My friend looked awful after her surgery. Can you help me heal better?

Anytime there is trauma to the nose, you will experience bruising and swelling around the immediate area. Some patients are more resistant than others. Your friend probably looked worse than she felt, but in any case there are herbal supplements such as arnica that can indeed help. It is also important to sleep upright for the first week and use cold compresses to reduce the swelling.  More or less swelling and bruising is no indication of the overall success of the surgery or surgical skill.
Can I have an abdominoplasty if I intend to have children?

You can have Liposuction and/or a tummy tuck prior to having children, but if you get pregnant you will likely lose the benefits you have gained.
If I exercise after having a baby, won't that get me back to a pre-pregnancy shape?

It depends on your body.  Some women are fortunate to resume near pre-pregnancy shape while the majority of women complain that they cannot return to their “previous” body proportions.  While exercise will help strengthen the muscles stretched open during pregnancy, it cannot replace the effectiveness of surgery for damaged or loose skin.
I have heard of a non surgical tummy tuck.  What is that?

A new form of light based energy uses laser heat to tighten excess skin.  This does not address even minor fat pockets but can improve very mild sagging.
My stomach hangs over my pubic region ever since I lost weight.
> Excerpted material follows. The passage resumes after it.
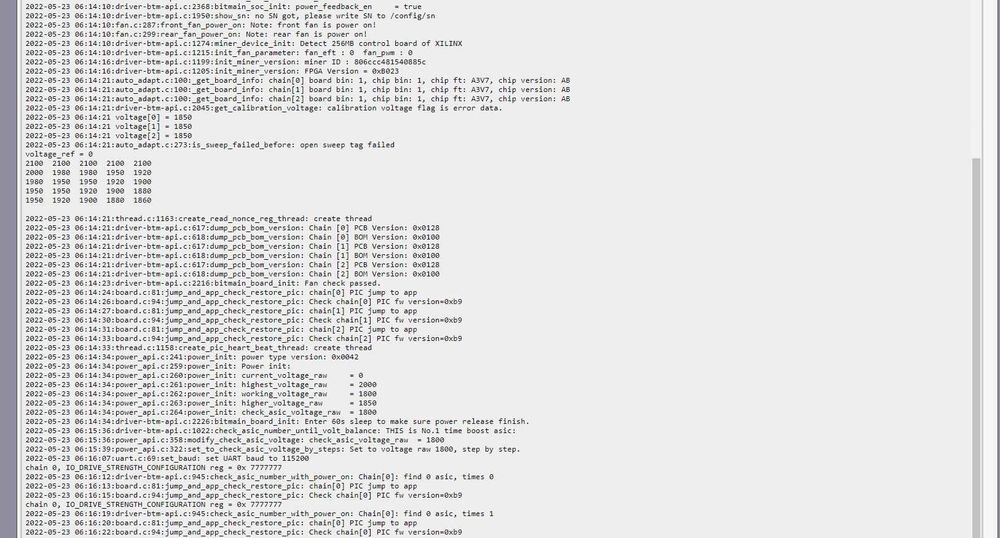Image resolution: width=1000 pixels, height=538 pixels.
Task: Click the 'no SN got' show_sn log line
Action: [230, 16]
Can a tummy tuck pull this up and tighten it?

What you are describing may necessitate a procedure called panniculectomy to reduce significant skin and fat hanging below the abs.  This degree of skin sag is often experienced by those who were or are morbidly obese.  Gastric bypass patients often need this type of body contouring for overall hygiene as well as aesthetic considerations.
How soon can I wear my contacts?

Barring any complications, you can usually resume contact lenses within 10 to 14 days.  Dry eyes that temporarily accompany this procedure could make wearing them any sooner uncomfortable.
Will I have trouble closing my eyes after surgery?

Eyelid surgery is a common procedure and usually carries low risks.  In very rare cases severe asymmetry or a lower lid that pulls down preventing effective closure of the lids can occur. This may require additional surgery to correct.  Be sure you carefully evaluate your prospective surgeon to be sure you are in good hands. 
Will I also need a browlift?

The perceived shape of the eye is sometimes associated with brow ptosis (droop.) Your complete condition should be addressed at consultation. The surgeon will explain what eyelid surgery alone will or will not accomplish. Patients with true brow descent or who want a higher position of the brow may have to consider a browlift.
I have wrinkling, extra skin and puffiness under my eyes. Will surgery treat this?
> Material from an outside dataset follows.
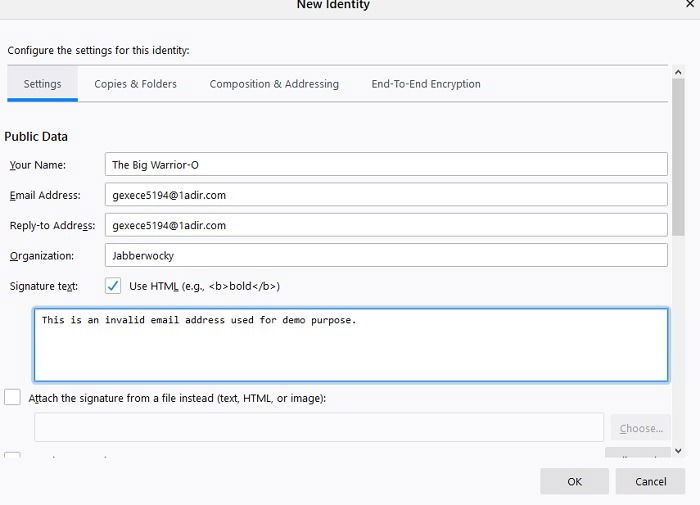
Task: Toggle the Use HTML checkbox
Action: click(x=113, y=286)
Wrinkling can be smoothed with laser resurfacing and botox. Puffiness is addressed with surgical fat removal. Extra skin also indicates surgery to tighten and remove any excess.
What determines whether I am a candidate for internal or external incisions?

In younger patients when all we need is removal of lower lid fat, an internal incision through the lower eyelid can be used.  A more comprehensive approach for older patients requires the loose eyelid skin to be removed and tendon be tightened. This type of incision must be external, but is nicely hidden close to the lashes.